**Exercise requirements:** Would you retype every line below without changing anything?

(Saved data entries)
┌──

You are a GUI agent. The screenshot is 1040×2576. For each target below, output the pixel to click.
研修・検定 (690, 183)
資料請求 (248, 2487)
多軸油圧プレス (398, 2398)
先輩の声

└──

**Task output:**
You are a GUI agent. The screenshot is 1040×2576. For each target below, output the pixel to click.
研修・検定 (690, 183)
資料請求 (248, 2487)
多軸油圧プレス (398, 2398)
先輩の声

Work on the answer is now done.